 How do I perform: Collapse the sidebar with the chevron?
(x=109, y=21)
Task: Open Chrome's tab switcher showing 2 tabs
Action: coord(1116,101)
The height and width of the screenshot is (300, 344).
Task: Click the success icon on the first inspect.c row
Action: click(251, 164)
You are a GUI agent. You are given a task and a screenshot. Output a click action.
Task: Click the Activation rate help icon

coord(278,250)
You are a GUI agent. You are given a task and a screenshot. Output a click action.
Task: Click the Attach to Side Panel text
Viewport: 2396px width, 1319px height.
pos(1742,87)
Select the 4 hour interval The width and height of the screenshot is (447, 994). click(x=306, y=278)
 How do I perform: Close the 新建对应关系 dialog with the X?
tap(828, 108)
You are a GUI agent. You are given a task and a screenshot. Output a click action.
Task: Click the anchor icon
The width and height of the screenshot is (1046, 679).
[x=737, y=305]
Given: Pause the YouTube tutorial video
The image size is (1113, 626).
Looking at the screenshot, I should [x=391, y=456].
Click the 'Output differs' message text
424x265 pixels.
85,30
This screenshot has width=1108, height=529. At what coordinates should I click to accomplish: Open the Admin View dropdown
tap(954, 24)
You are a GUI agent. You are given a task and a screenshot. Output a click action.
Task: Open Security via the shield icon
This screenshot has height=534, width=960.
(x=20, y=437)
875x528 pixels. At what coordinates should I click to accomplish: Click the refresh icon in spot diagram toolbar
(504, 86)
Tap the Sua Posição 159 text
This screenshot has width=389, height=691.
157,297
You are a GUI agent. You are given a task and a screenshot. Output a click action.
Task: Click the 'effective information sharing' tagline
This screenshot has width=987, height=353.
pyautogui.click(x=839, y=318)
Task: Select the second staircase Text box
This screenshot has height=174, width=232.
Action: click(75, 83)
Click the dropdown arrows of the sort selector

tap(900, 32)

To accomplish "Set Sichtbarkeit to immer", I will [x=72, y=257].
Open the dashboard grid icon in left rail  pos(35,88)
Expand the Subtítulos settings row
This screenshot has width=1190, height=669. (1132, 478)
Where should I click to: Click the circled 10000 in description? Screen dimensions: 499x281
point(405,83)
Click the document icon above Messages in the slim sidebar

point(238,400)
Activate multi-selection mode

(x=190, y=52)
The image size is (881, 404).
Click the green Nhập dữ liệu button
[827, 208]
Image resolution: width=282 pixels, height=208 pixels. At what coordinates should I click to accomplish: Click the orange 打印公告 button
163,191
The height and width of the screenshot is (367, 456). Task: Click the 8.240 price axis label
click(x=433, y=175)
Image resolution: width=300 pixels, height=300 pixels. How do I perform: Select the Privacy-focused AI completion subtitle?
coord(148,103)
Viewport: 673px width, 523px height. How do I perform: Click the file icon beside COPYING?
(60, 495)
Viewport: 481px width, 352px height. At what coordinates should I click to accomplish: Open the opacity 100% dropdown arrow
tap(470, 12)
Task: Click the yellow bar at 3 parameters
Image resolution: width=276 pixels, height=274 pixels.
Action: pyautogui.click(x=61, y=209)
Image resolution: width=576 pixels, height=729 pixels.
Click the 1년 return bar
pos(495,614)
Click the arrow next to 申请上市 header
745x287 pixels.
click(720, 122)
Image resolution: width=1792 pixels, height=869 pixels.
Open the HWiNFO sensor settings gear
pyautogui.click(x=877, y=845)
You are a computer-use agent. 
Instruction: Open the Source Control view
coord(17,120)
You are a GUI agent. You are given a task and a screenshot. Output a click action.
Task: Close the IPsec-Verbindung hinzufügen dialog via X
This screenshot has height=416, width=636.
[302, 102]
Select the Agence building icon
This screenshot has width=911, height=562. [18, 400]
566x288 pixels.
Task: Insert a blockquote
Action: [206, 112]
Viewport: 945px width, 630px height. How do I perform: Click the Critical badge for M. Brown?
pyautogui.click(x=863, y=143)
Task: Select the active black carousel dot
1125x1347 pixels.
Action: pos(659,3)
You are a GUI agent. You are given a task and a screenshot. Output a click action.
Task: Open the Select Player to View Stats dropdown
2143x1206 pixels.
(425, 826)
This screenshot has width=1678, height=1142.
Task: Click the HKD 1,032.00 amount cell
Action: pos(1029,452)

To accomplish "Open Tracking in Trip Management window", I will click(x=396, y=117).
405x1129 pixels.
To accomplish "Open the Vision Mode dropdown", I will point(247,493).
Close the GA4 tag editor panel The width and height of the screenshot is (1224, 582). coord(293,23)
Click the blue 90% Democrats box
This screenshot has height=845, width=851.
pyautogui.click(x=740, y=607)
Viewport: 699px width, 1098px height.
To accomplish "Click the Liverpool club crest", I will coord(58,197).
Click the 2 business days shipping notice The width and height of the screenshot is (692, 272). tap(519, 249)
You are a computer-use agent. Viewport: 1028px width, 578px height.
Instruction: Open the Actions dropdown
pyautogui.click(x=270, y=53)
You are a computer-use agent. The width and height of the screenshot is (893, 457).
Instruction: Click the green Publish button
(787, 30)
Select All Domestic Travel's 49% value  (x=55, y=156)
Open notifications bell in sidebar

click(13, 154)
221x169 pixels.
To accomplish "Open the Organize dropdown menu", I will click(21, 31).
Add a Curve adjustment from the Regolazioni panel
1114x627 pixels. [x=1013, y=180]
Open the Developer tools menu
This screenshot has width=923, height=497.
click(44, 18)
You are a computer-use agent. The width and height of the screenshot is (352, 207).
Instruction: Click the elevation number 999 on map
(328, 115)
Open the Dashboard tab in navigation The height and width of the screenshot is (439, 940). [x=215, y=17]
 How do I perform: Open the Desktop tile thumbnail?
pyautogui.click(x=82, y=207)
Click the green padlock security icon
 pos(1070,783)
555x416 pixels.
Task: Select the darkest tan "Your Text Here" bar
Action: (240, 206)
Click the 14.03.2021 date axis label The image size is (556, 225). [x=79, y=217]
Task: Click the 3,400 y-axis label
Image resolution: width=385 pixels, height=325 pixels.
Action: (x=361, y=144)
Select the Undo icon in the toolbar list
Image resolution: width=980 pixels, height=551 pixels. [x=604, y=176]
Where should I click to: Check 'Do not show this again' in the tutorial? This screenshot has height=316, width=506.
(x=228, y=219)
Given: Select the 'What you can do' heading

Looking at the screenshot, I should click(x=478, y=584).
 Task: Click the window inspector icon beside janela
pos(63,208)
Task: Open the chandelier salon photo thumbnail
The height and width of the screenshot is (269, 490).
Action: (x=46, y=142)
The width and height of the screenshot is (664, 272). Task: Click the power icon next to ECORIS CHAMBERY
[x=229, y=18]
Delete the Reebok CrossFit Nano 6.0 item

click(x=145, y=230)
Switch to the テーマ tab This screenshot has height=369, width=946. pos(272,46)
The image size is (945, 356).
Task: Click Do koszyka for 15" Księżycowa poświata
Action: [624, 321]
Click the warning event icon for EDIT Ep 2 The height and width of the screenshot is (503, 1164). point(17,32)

:: What you will do ::
Please rename "chevron" to "arrow" in the material, starting at its first line and ending at the line containing "This screenshot has width=1190, height=669.", and leave everything else unchanged.

:: Answer for this exercise ::
 How do I perform: Collapse the sidebar with the arrow?
(x=109, y=21)
Task: Open Chrome's tab switcher showing 2 tabs
Action: coord(1116,101)
The height and width of the screenshot is (300, 344).
Task: Click the success icon on the first inspect.c row
Action: click(251, 164)
You are a GUI agent. You are given a task and a screenshot. Output a click action.
Task: Click the Activation rate help icon

coord(278,250)
You are a GUI agent. You are given a task and a screenshot. Output a click action.
Task: Click the Attach to Side Panel text
Viewport: 2396px width, 1319px height.
pos(1742,87)
Select the 4 hour interval The width and height of the screenshot is (447, 994). click(x=306, y=278)
 How do I perform: Close the 新建对应关系 dialog with the X?
tap(828, 108)
You are a GUI agent. You are given a task and a screenshot. Output a click action.
Task: Click the anchor icon
The width and height of the screenshot is (1046, 679).
[x=737, y=305]
Given: Pause the YouTube tutorial video
The image size is (1113, 626).
Looking at the screenshot, I should [x=391, y=456].
Click the 'Output differs' message text
424x265 pixels.
85,30
This screenshot has width=1108, height=529. At what coordinates should I click to accomplish: Open the Admin View dropdown
tap(954, 24)
You are a GUI agent. You are given a task and a screenshot. Output a click action.
Task: Open Security via the shield icon
This screenshot has height=534, width=960.
(x=20, y=437)
875x528 pixels. At what coordinates should I click to accomplish: Click the refresh icon in spot diagram toolbar
(504, 86)
Tap the Sua Posição 159 text
This screenshot has width=389, height=691.
157,297
You are a GUI agent. You are given a task and a screenshot. Output a click action.
Task: Click the 'effective information sharing' tagline
This screenshot has width=987, height=353.
pyautogui.click(x=839, y=318)
Task: Select the second staircase Text box
This screenshot has height=174, width=232.
Action: click(75, 83)
Click the dropdown arrows of the sort selector

tap(900, 32)

To accomplish "Set Sichtbarkeit to immer", I will [x=72, y=257].
Open the dashboard grid icon in left rail  pos(35,88)
Expand the Subtítulos settings row
This screenshot has width=1190, height=669. (1132, 478)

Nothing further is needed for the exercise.